Maria took her gaze off the road long enough to raise an eyebrow. “It really wasn't that kind of touch.”

“You understand what I mean. Many people would not have done the same. When the masks come off, one quickly discovers who one's true friends are.” She smiled softly. “It makes me sad I once told Karl to kill you.”

Maria snorted surprised laughter. “You told him more than once, which really hurt my feelings. But enough of this syrup before I gag.” She peered out the windshield to the east, toward the harbor and the dark water. “Let's go get Karl.”

Chapter Thirty-One: Homecoming

Karl looked out on the Boston skyline rising above the black expanse of choppy waves. His hands clenched on the railing, but pain from the silver burns on his palm made him let go again. The pain didn't diminish much, and neither did the agony from his shoulder wound. Both continued to cut and churn like shards of razor blades in a blender. He couldn't remember ever feeling so weak, so drained. He'd used most of his dark energy to try and heal the wounds he'd taken, and he'd given a lot of his vampire blood to Bailey to keep her from attacking the humans on the freighter. If something waited for him on the docks—the Thorn or Cojocaru—he wouldn't pose much of a threat.

Bailey stood beside him, her hands in the pockets of her long white coat, which she continued to wear despite the half-missing sleeve. The sea wind rifled through her short blue hair. “Pretty.”

He gazed at the harbor lights and didn't answer—he didn't think he
could
answer. All words felt trite and hollow. He wanted to be home. Just wanted to see Maria again. This close, the need cut deeper.
No, don't focus on it.
He listened to the rush of wind, the harbor buoys dinging. Another ship churned through the water farther out, a rumbling leviathan far off to port.

The deck below swarmed with crewmen preparing to dock.
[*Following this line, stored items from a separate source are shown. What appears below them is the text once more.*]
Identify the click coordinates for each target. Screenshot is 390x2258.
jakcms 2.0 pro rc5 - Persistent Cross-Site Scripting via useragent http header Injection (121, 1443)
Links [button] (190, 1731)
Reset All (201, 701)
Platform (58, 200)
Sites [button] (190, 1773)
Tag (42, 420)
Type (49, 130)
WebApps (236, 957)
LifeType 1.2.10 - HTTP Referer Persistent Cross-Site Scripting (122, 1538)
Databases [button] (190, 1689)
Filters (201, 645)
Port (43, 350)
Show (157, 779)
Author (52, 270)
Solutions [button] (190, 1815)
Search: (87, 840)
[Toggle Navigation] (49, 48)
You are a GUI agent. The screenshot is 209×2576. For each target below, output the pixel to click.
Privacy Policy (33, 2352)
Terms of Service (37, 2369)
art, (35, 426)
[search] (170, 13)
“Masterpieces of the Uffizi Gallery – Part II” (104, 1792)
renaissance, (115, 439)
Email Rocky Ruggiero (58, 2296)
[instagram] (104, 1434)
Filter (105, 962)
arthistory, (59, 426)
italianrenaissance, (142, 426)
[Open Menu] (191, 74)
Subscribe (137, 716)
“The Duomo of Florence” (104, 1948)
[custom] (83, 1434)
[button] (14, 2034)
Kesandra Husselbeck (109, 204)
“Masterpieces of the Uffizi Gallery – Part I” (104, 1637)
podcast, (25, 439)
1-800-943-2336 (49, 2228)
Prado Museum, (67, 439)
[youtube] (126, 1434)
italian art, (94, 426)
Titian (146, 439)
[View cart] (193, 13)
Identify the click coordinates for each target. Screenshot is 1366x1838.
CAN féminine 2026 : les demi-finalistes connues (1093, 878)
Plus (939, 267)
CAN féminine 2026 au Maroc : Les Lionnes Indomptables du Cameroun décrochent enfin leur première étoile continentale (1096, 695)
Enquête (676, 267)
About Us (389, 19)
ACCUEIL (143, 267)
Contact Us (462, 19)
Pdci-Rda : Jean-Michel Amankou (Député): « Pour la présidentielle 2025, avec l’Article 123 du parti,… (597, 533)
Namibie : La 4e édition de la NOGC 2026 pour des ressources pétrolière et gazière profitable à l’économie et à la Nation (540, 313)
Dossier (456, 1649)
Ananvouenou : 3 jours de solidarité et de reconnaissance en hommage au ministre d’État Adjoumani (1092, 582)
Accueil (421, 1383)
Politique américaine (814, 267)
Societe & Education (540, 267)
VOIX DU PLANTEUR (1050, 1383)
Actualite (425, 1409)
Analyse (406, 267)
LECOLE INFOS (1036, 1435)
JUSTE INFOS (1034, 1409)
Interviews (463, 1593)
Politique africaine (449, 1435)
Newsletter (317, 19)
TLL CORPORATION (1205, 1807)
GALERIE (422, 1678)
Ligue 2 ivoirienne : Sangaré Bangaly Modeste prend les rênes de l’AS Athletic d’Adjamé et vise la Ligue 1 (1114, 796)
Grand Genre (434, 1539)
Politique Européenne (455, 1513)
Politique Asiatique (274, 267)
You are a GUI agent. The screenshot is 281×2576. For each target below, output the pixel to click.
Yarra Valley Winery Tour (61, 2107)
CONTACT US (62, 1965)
He studied them from atop the pilothouse, shielding his presence, as did Bailey—a quick learner this girl. At his insistence, they'd worked on honing her skills the entire journey. Her control was better now, not perfect, but better. Still, a simple demand on his powers like shielding made him feel weak and nauseous.

They sailed in silence, watching the city grow closer, buildings higher, the lights brighter. Docking was an agonizingly slow process as the tugboats guided the containership to its berth. They waited until the mooring lines were secured to the dock's bollards before moving down to the deck, careful to stay unseen. He had Bailey's sword belt looped around his shoulder and the sword sheath lying along his upper arm and back. The silver's repulsive aura needled against him.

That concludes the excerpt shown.